====== FRAGMENTO DEL TEXTO
Hoy, cercana ya la Pascua, ha sucedido un hecho insólito en el templo. Jesús ha echado del templo el ganado de los mercaderes, ha volcado las mesas de los cambistas y ha dicho a los vendedores de palomas: «Quitad esto de aquí. No hagáis de la Casa de mi Padre una casa de mercado» (Jn 2,16). Y mientras los becerros y los carneros corrían por la explanada, los discípulos han descubierto una nueva faceta del alma de Jesús: el celo por la casa de su Padre, el celo por el templo de Dios.
¡El templo de Dios convertido en un mercado!, ¡qué barbaridad! Debió comenzar
por poca cosa. Algún rabadán que subía a vender un cordero, una ancianita que
quería ganar algunos durillos vendiendo pichones..., y la bola fue creciendo.
Tanto que el autor del Cantar de los cantares clamaba: «Cazadnos las raposas,
las pequeñas raposas que devastan las viñas» (Cant 2,15). Pero, ¿quién hacía
caso de ello? La explanada del templo era como un mercado en día de feria.
-También yo soy templo de Dios. Si no vigilo las pequeñas raposas, el orgullo,
la pereza, la gula, la envidia, la tacañería, tantos disfraces del egoísmo, se
escurren por dentro y lo estropean todo. Por esto, el Señor nos pone en alerta:
«Lo que os digo a vosotros, lo digo a todos: ¡Velad!» (Mc 13,37).
¡Velemos!, para que la desidia no invada la conciencia: «La
incapacidad de reconocer la culpa es la forma más peligrosa imaginable de
embotamiento espiritual, porque hace a las personas incapaces de mejorar»
============
■ OBJETIVO
Por favor, reproduce sin cambios el pasaje del comentario sobre los mercaderes del templo que va desde "Hoy, cercana ya" hasta "bola fue creciendo.", ambos incluidos.
====== ENTRADAS DE DATOS
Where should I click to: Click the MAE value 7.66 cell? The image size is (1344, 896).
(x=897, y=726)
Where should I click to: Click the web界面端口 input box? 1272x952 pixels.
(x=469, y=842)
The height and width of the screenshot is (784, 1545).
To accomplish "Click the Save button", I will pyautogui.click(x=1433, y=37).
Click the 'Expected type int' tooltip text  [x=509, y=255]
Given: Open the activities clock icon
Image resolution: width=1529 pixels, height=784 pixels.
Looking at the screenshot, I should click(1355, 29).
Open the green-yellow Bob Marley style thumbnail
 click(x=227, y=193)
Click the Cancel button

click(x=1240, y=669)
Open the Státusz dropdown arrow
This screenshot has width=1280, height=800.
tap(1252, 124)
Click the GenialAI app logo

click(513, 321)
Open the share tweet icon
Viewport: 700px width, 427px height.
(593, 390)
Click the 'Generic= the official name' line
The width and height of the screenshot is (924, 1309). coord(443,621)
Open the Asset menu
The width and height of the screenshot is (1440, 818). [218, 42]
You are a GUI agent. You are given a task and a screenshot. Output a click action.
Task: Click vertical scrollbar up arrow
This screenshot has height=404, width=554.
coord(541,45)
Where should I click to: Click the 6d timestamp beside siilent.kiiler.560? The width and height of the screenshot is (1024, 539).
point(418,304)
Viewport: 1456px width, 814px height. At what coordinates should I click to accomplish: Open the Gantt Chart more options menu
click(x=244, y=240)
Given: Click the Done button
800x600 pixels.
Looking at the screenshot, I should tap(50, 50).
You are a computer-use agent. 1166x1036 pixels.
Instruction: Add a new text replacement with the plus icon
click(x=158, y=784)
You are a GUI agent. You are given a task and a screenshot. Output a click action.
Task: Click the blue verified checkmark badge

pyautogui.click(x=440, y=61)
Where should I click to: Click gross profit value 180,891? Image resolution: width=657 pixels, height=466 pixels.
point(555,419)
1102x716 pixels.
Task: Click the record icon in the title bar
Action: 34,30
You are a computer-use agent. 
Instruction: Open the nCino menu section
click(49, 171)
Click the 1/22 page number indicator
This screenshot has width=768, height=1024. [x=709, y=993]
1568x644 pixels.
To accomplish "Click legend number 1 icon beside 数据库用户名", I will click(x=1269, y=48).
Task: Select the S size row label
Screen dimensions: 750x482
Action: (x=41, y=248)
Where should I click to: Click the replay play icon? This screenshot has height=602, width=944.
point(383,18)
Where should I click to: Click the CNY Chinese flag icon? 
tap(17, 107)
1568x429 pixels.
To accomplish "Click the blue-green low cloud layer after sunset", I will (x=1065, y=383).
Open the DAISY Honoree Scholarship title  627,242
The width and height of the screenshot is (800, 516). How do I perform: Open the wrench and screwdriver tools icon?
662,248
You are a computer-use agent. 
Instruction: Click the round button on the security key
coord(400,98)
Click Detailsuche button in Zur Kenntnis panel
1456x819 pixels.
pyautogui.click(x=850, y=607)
============
■ LA RESPUESTA
Hoy, cercana ya la Pascua, ha sucedido un hecho insólito en el templo. Jesús ha echado del templo el ganado de los mercaderes, ha volcado las mesas de los cambistas y ha dicho a los vendedores de palomas: «Quitad esto de aquí. No hagáis de la Casa de mi Padre una casa de mercado» (Jn 2,16). Y mientras los becerros y los carneros corrían por la explanada, los discípulos han descubierto una nueva faceta del alma de Jesús: el celo por la casa de su Padre, el celo por el templo de Dios.
¡El templo de Dios convertido en un mercado!, ¡qué barbaridad! Debió comenzar
por poca cosa. Algún rabadán que subía a vender un cordero, una ancianita que
quería ganar algunos durillos vendiendo pichones..., y la bola fue creciendo.